Hello,
Maybe my question is not really appropriate here.
As the function findFundamentalMat (with a RANSAC method) does not return the list of outliers, I was trying to use the fundamental matrix returned by the function to compute myself the reprojection error for the input points.
I looked into the source code and I discovered that there is a function called findInliers which call computeError to compute the error for the input points using the fundamental matrix estimated in the current iteration.
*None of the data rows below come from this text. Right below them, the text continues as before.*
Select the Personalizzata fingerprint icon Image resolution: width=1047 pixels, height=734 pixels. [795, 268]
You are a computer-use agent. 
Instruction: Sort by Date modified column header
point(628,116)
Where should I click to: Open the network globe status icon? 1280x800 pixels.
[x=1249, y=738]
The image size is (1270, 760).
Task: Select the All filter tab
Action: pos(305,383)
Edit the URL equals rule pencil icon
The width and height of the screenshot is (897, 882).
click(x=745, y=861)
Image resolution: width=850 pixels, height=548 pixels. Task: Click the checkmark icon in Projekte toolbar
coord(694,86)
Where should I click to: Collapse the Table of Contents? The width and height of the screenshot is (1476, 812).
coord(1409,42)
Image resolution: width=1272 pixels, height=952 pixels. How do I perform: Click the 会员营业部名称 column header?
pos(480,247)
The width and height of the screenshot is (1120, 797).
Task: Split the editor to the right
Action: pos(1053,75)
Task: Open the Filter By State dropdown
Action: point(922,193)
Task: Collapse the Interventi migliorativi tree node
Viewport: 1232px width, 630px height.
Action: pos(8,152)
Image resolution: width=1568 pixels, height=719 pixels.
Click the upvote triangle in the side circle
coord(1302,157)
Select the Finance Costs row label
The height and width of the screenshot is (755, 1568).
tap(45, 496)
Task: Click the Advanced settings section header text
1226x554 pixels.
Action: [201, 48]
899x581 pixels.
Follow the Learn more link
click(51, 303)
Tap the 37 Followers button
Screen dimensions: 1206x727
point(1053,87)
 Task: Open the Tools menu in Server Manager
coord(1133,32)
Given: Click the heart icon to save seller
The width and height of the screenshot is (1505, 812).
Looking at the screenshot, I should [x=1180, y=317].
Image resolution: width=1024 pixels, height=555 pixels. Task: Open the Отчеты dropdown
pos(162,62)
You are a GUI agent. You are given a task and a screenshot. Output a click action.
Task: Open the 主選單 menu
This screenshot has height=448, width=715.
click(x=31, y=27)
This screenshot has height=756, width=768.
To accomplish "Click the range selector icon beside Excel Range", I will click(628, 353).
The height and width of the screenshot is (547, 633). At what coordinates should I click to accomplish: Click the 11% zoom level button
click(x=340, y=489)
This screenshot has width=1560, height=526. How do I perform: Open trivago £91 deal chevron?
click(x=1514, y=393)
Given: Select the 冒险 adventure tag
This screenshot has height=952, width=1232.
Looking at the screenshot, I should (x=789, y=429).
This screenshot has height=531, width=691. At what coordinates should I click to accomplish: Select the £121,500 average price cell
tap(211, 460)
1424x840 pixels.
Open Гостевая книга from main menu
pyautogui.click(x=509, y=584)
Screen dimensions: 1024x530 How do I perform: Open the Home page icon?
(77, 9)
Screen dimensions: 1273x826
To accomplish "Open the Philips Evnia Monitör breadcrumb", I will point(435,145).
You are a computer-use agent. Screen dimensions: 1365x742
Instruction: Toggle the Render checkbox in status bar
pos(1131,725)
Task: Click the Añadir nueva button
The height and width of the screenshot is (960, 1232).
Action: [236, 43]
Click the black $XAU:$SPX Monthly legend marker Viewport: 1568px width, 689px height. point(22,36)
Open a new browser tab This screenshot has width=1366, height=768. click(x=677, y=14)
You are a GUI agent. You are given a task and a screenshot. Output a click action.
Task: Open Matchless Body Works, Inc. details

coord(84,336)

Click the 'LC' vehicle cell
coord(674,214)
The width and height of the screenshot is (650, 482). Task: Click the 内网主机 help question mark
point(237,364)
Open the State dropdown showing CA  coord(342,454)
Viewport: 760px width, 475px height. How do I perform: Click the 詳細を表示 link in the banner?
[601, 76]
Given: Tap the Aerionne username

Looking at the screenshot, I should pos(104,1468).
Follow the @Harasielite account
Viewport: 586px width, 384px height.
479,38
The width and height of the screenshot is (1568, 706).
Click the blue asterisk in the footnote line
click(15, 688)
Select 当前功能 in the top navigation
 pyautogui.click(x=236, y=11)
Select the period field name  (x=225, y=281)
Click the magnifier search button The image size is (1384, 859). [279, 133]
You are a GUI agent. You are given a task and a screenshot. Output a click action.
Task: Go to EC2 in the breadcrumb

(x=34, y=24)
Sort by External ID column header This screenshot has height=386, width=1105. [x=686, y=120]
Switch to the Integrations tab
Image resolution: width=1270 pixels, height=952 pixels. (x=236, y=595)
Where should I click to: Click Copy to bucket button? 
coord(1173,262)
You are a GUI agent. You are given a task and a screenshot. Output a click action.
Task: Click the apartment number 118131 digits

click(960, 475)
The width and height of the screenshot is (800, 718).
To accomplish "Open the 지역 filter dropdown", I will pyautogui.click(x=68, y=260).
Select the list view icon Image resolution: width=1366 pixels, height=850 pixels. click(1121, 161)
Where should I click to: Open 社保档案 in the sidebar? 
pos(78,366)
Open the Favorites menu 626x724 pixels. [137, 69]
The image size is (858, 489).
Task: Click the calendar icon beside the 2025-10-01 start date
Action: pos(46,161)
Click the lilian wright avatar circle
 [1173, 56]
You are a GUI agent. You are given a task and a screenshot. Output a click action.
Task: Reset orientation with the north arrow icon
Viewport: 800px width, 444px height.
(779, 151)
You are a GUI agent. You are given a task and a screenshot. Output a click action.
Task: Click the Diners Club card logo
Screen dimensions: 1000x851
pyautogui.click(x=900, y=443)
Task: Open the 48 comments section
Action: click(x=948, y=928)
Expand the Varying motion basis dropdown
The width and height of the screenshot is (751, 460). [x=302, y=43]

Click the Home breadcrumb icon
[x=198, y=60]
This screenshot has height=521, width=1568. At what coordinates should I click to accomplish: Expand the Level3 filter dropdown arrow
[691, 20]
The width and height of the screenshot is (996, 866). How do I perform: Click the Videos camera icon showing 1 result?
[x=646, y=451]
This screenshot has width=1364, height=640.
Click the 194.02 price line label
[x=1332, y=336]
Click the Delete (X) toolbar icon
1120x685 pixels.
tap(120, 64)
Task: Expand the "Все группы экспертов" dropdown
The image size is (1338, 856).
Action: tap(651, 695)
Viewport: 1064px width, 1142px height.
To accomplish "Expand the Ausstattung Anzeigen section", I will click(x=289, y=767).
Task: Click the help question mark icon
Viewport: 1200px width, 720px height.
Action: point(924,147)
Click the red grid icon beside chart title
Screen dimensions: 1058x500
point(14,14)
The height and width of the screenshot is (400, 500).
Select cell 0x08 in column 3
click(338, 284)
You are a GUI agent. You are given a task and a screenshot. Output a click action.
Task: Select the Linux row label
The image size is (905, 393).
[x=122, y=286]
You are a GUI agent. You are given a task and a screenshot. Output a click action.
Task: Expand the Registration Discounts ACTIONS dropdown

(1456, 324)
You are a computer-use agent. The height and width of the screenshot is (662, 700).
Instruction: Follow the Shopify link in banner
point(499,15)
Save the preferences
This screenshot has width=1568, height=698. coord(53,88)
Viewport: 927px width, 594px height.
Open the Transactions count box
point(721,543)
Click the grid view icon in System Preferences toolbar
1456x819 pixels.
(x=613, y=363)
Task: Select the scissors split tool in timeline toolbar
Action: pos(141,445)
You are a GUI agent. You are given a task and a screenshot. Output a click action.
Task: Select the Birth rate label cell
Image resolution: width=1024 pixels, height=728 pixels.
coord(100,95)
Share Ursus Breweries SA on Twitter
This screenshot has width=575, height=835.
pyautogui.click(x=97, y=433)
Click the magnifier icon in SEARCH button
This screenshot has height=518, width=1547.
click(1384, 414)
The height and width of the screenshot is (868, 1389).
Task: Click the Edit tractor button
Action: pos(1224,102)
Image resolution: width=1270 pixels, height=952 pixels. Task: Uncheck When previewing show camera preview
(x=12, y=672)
When I checked this function:
const Point3f* from = m1.ptr<Point3f>();
const Point3f* to = m2.ptr<Point3f>();
const double* F = model.ptr<double>();
for(int i = 0; i < count; i++ )
{
const Point3f& f = from[i];
const Point3f& t = to[i];
double a = F[0]*f.x + F[1]*f.y + F[ 2]*f.z + F[ 3] - t.x;
double b = F[4]*f.x + F[5]*f.y + F[ 6]*f.z + F[ 7] - t.y;
double c = F[8]*f.x + F[9]*f.y + F[10]*f.z + F[11] - t.z;
errptr[i] = (float)std::sqrt(a*a + b*b + c*c);
}
for me model is the current estimated fundamental matrix which seems to have 12 elements instead of being a 3x3 matrix. Is there a problem or am I missing something ? Can someone explain me the formula for computing the error ?
To compute the error, I think I will use the distance error between the real 2d location in the image to the corresponding epipolar line using the fundamental matrix for each input points, but I want to understand what is behind the formula used in the source code of OpenCV.
Thanks.